### DATASET ROWS
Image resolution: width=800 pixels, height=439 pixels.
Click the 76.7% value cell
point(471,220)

---

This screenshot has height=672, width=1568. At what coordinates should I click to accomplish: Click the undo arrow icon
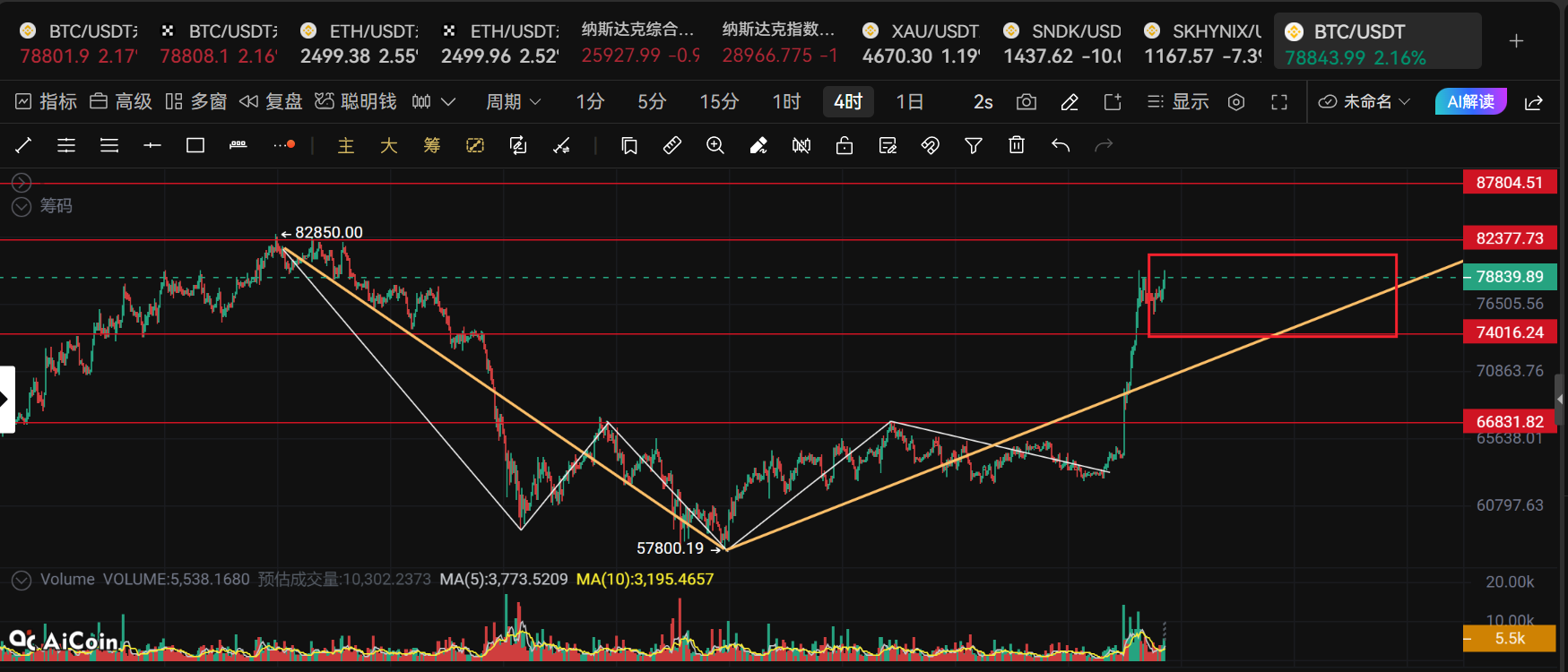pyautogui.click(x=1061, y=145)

### INSTRUCTION
Please rewrite the records, starting with the line that contains "Image resolution: width=800" and going on through the line that contains "point(471,220)", giving each line in full and shifting every coordinate in the answers up by 131. Leave all other text as it is, and give only those lines.

### THE SOLUTION
Image resolution: width=800 pixels, height=439 pixels.
Click the 76.7% value cell
point(602,351)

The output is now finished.